The material below holds pictures; leave them out and reproduce exactly the lines from the one with "Task: Reload the page" through the one with "Task: Select the L size cell", inclusive.

DATA FOR ANALYSIS —
=-=-=

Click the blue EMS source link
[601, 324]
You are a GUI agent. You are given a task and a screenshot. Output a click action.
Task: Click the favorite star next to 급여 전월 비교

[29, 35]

=-=-=

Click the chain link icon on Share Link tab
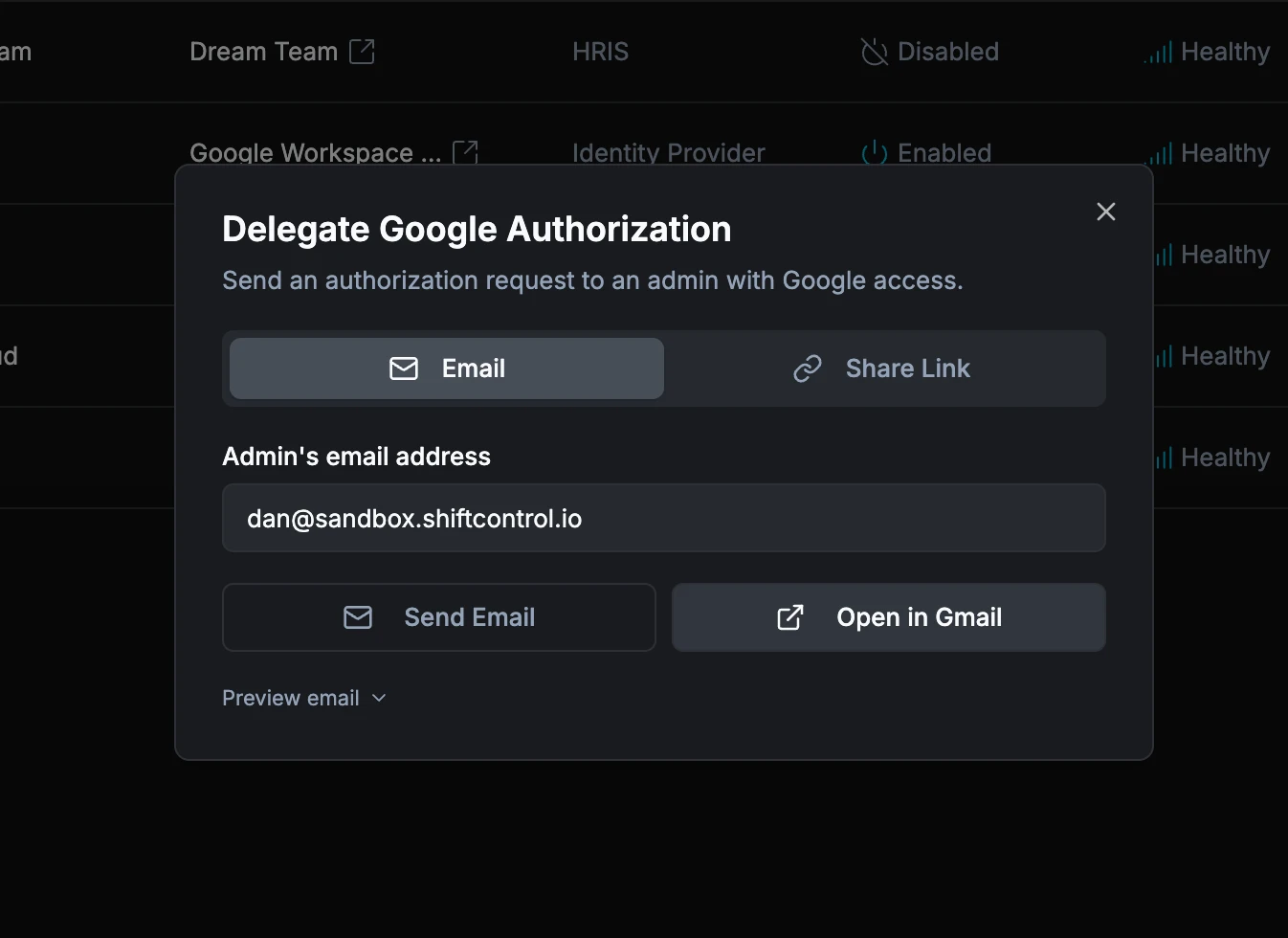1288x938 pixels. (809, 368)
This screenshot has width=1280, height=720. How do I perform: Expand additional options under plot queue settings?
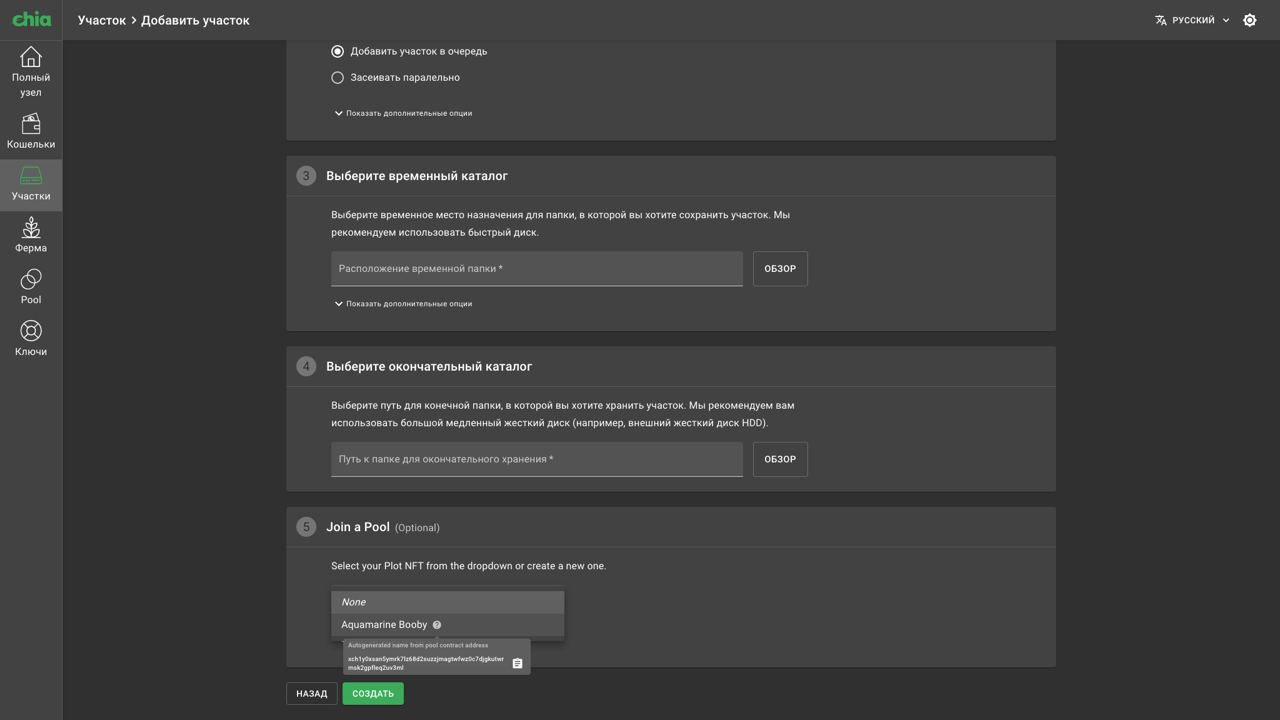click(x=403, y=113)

=-=-=

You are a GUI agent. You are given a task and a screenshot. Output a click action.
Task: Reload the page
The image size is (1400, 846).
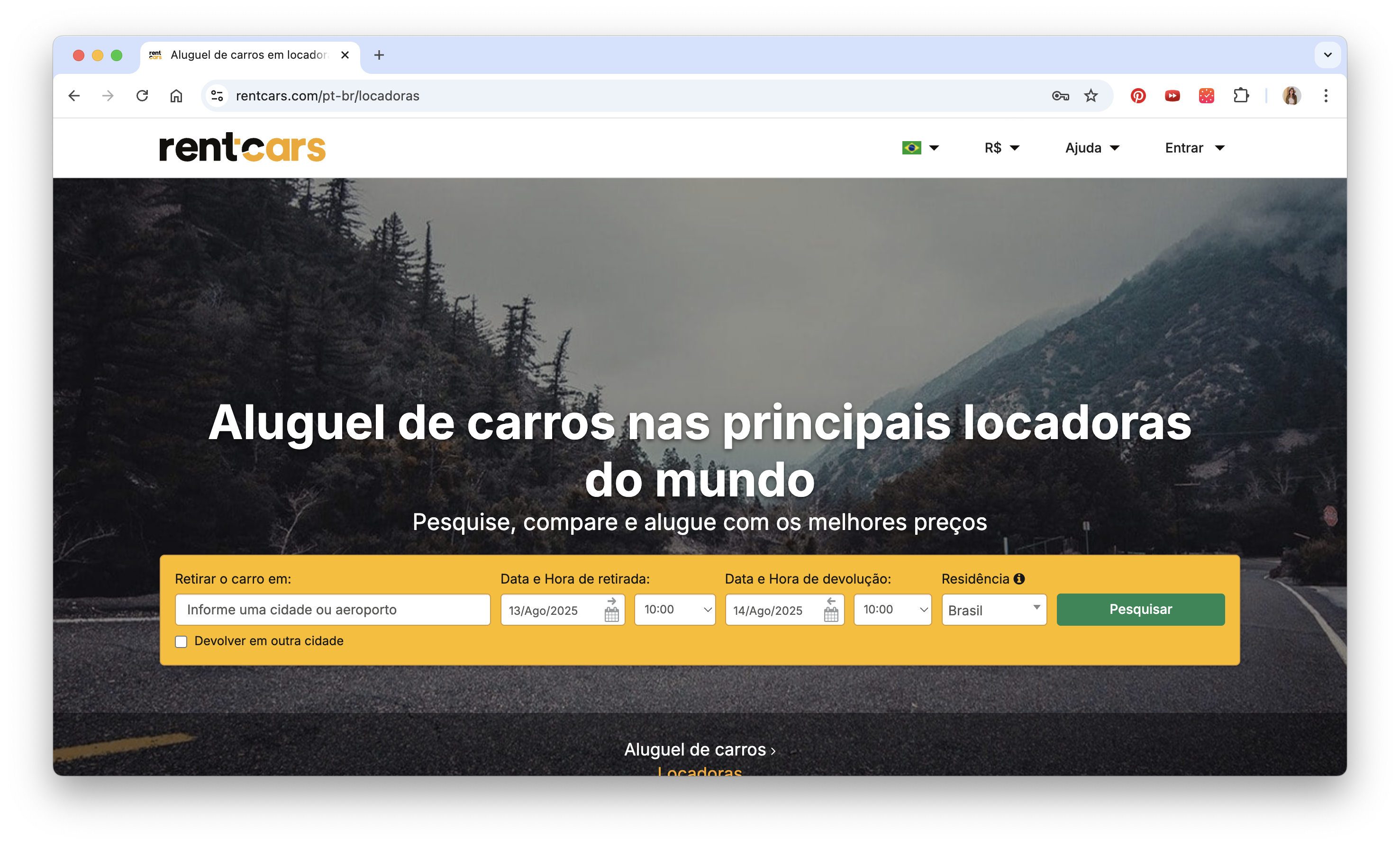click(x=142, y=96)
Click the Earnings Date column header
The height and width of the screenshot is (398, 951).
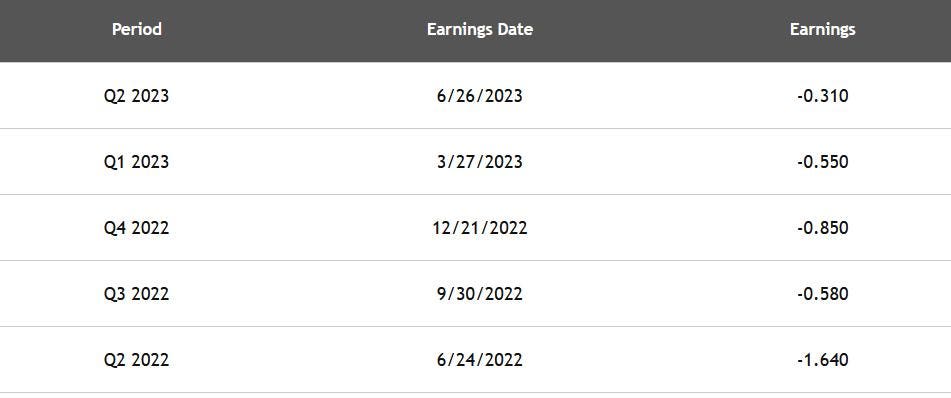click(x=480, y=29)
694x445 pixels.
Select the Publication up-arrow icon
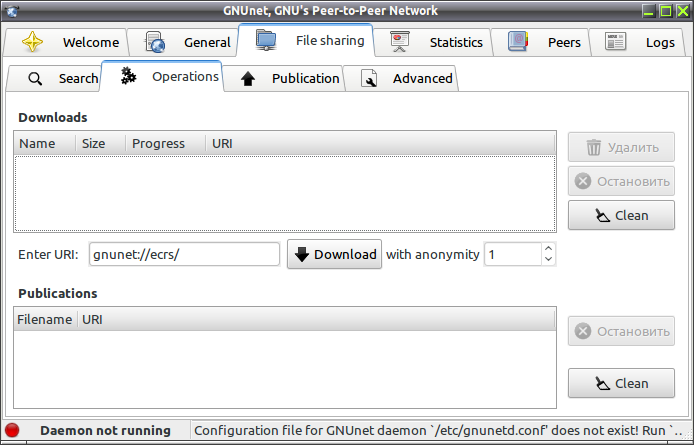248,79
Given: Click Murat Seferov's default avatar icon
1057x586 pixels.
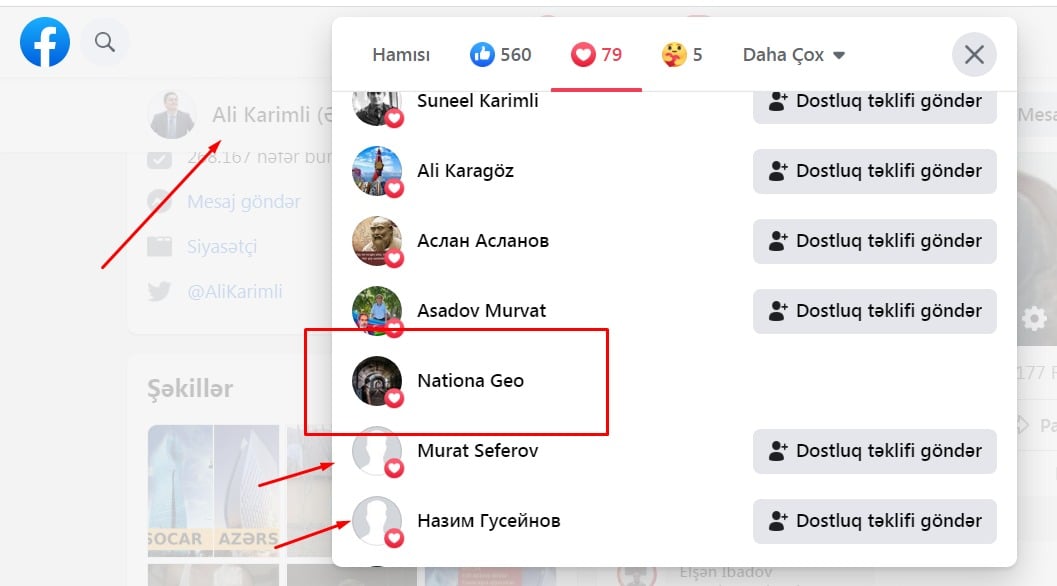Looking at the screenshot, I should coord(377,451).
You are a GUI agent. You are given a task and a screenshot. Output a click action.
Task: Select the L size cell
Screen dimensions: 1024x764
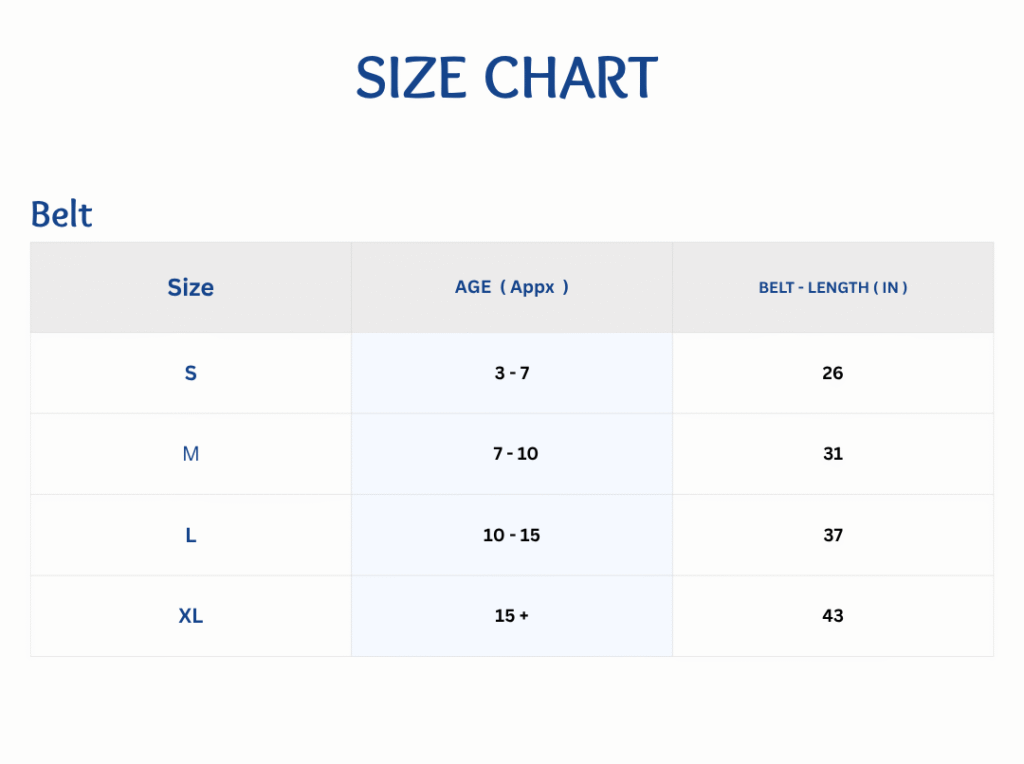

=-=-=

FINISHED TASK —
Task: Reload the page
The image size is (1400, 846).
click(x=142, y=96)
Click the Earnings Date column header
The height and width of the screenshot is (398, 951).
click(x=480, y=29)
694x445 pixels.
Select the Publication up-arrow icon
248,79
Given: Click Murat Seferov's default avatar icon
1057x586 pixels.
Looking at the screenshot, I should coord(377,451).
You are a GUI agent. You are given a task and a screenshot. Output a click action.
Task: Select the L size cell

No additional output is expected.